It is not hard to compare the effects of inflation and the effects of military spending on economic growth over the time period considered by Krugman. One can simply take annual inflation each year from 1930 to 1962 and plot the yearly rates of inflation and economic growth that Krugman plotted on his figure. Here is my version of Krugman’s chart substituting inflation for the change in military spending as a percentage of GDP.
It is difficult visually to compare the diagrams to see which one provides the more informative account of the fluctuations in economic growth over the 33 years in the sample. But it is not hard to identify the key difference between the two diagrams. In Krugman’s diagram, the variation in military spending provides no information about the variation in economic growth during the 1930s. There are is a cluster of points up and down the vertical axis corresponding to big positive and negative fluctuations in GDP with minimal changes in military spending. But large changes in GDP during the 1940s do correspond to changes in the same direction in military spending. Similarly, during the Korean War in the early 1950s, there was a positive correlation between changes in military spending. From the mid-1950s to the early 1960s, annual changes in GDP and in military spending were relatively small.
In my diagram plotting annual rates of inflation against annual changes in GDP, the large annual changes in GDP are closely related to positive or negative changes in the price level. In that respect, my diagram provides a more informative representation of the data than does Krugman’s. Even in World War II, the points representing the war years 1942 to 1945 are not far from a trend line drawn through the scatter of points. Where the diagram runs into serious trouble is that two points are way, way off to one side. Those are the years 1946 and 1947.

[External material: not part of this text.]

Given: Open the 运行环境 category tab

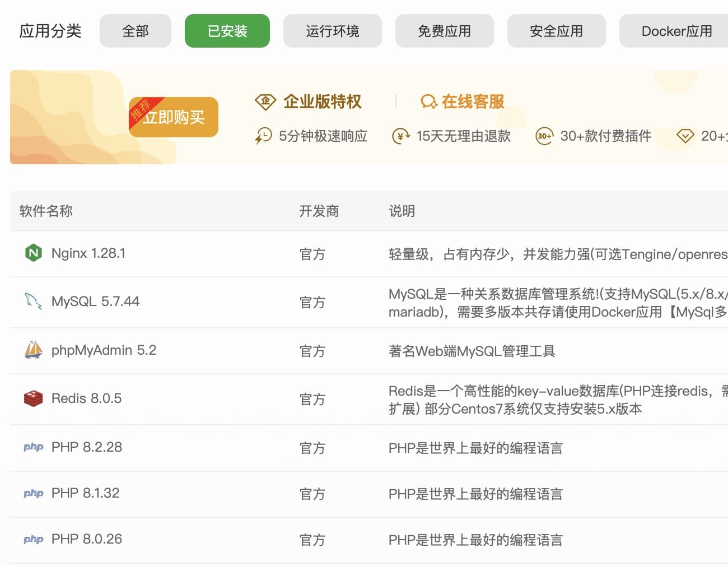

What was going on in those years? GDP was contracting, especially in 1946, and prices were rising rapidly, exactly contrary to the usual presumption that rising prices tend to generate increases in output. What was going on? It all goes back to 1942, when FDR imposed wartime price controls. This was partly a way of preventing suppliers from raising prices to the government, and also a general anti-inflation measure. However, the result was that there were widespread shortages, with rationing of a wide range of goods and services. The officially measured rate of inflation from 1942 to 1945 was therefore clearly understated. In 1946 and 1947, controls were gradually relaxed and finally eliminated, with measured inflation rates actually increasing even though the economy was contracting. Measured inflation in 1946 and 1947 therefore overstated actual inflation by an amount corresponding (more or less) to the cumulative understatement of inflation from 1942 to 1945. That the dots representing 1946 and 1947 are outliers is not because the hypothesized causal relationship between inflation and GDP was inoperative or reversed, but because of a mistaken measurement of what inflation actually was.

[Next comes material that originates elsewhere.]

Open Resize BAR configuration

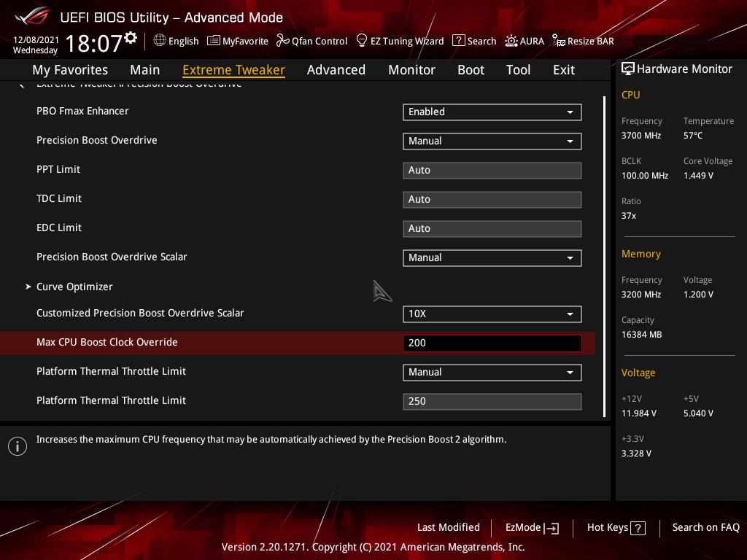pos(583,41)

To get a better handle on the relative explanatory power of the government-spending and the inflation hypotheses in accounting for fluctuations in GDP than visual inspection of the data allows, one has to work with the underlying data. Unfortunately, when I tried to measure changes in military spending from 1929 to 1962, I could not reproduce the data underlying Krugman’s chart. That was not Krugman’s fault; I don’t doubt that he accurately calculated the relevant data from the appropriate sources. But when I searched for data on military spending since 1929, the only source that I found was this. So that is what I used. I assume that Krugman was using a different source from the one that I used, and he may also have defined his government spending variable in a different way from how I did. At any rate, when I did the calculation, I generated a chart that looked like the one below. It is generally similar to Krugman’s, but obviously not the same. If someone can explain why I did not come up with the same numbers for changes in government spending that Krugman did, I would be very much obliged and will redo my calculations. However, in the meantime, I am going to assume that my numbers are close enough to Krugman’s, so that my results would not be reversed if I used his numbers instead.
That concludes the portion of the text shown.